STORED DATA Start Marker

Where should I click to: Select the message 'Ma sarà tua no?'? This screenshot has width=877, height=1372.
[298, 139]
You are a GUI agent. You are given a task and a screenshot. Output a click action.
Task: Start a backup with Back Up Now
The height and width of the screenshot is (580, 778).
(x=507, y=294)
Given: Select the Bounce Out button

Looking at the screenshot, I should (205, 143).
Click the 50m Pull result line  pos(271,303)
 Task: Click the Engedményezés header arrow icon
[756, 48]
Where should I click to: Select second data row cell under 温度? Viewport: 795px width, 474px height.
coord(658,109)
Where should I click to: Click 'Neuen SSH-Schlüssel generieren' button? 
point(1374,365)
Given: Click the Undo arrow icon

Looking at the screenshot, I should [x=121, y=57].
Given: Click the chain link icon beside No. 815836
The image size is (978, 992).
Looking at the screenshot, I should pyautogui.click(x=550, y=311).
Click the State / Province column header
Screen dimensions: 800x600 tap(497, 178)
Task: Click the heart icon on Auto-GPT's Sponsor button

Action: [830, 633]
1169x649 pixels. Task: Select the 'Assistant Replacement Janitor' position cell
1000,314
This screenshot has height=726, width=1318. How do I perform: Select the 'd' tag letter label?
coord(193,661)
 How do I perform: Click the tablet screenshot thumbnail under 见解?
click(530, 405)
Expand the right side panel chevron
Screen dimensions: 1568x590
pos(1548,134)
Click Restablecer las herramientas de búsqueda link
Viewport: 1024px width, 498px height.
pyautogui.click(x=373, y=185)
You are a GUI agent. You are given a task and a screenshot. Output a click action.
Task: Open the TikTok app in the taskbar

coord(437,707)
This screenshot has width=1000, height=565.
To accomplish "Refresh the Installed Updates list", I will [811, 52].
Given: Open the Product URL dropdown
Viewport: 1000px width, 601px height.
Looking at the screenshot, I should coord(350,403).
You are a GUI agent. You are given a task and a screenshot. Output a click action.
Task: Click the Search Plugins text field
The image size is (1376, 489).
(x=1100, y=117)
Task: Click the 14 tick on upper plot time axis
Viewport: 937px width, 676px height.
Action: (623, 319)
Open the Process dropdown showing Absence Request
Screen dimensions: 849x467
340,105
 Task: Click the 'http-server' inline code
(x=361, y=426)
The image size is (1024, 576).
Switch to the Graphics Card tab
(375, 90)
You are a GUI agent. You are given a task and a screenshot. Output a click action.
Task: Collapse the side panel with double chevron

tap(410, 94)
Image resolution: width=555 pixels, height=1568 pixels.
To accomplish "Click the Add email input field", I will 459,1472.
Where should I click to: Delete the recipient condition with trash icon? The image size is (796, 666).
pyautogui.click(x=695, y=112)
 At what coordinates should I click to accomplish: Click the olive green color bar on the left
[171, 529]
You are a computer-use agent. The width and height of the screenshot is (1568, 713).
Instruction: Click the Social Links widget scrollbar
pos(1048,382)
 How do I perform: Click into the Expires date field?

STORED DATA End Marker

▶ [WHAT THE EXERCISE ASKS] With no words changed, transcribe the records above.

▶ [WRITTEN ANSWER]
Where should I click to: Select the message 'Ma sarà tua no?'? This screenshot has width=877, height=1372.
[298, 139]
You are a GUI agent. You are given a task and a screenshot. Output a click action.
Task: Start a backup with Back Up Now
The height and width of the screenshot is (580, 778).
(x=507, y=294)
Given: Select the Bounce Out button

Looking at the screenshot, I should (205, 143).
Click the 50m Pull result line  pos(271,303)
 Task: Click the Engedményezés header arrow icon
[756, 48]
Where should I click to: Select second data row cell under 温度? Viewport: 795px width, 474px height.
coord(658,109)
Where should I click to: Click 'Neuen SSH-Schlüssel generieren' button? 
point(1374,365)
Given: Click the Undo arrow icon

Looking at the screenshot, I should [x=121, y=57].
Given: Click the chain link icon beside No. 815836
The image size is (978, 992).
Looking at the screenshot, I should pyautogui.click(x=550, y=311).
Click the State / Province column header
Screen dimensions: 800x600 tap(497, 178)
Task: Click the heart icon on Auto-GPT's Sponsor button

Action: [830, 633]
1169x649 pixels. Task: Select the 'Assistant Replacement Janitor' position cell
1000,314
This screenshot has height=726, width=1318. How do I perform: Select the 'd' tag letter label?
coord(193,661)
 How do I perform: Click the tablet screenshot thumbnail under 见解?
click(530, 405)
Expand the right side panel chevron
Screen dimensions: 1568x590
pos(1548,134)
Click Restablecer las herramientas de búsqueda link
Viewport: 1024px width, 498px height.
pyautogui.click(x=373, y=185)
You are a GUI agent. You are given a task and a screenshot. Output a click action.
Task: Open the TikTok app in the taskbar

coord(437,707)
This screenshot has width=1000, height=565.
To accomplish "Refresh the Installed Updates list", I will [811, 52].
Given: Open the Product URL dropdown
Viewport: 1000px width, 601px height.
Looking at the screenshot, I should coord(350,403).
You are a GUI agent. You are given a task and a screenshot. Output a click action.
Task: Click the Search Plugins text field
The image size is (1376, 489).
(x=1100, y=117)
Task: Click the 14 tick on upper plot time axis
Viewport: 937px width, 676px height.
Action: (623, 319)
Open the Process dropdown showing Absence Request
Screen dimensions: 849x467
340,105
 Task: Click the 'http-server' inline code
(x=361, y=426)
The image size is (1024, 576).
Switch to the Graphics Card tab
(375, 90)
You are a GUI agent. You are given a task and a screenshot. Output a click action.
Task: Collapse the side panel with double chevron

tap(410, 94)
Image resolution: width=555 pixels, height=1568 pixels.
To accomplish "Click the Add email input field", I will 459,1472.
Where should I click to: Delete the recipient condition with trash icon? The image size is (796, 666).
pyautogui.click(x=695, y=112)
 At what coordinates should I click to accomplish: Click the olive green color bar on the left
[171, 529]
You are a computer-use agent. The width and height of the screenshot is (1568, 713).
Instruction: Click the Social Links widget scrollbar
pos(1048,382)
 How do I perform: Click into the Expires date field?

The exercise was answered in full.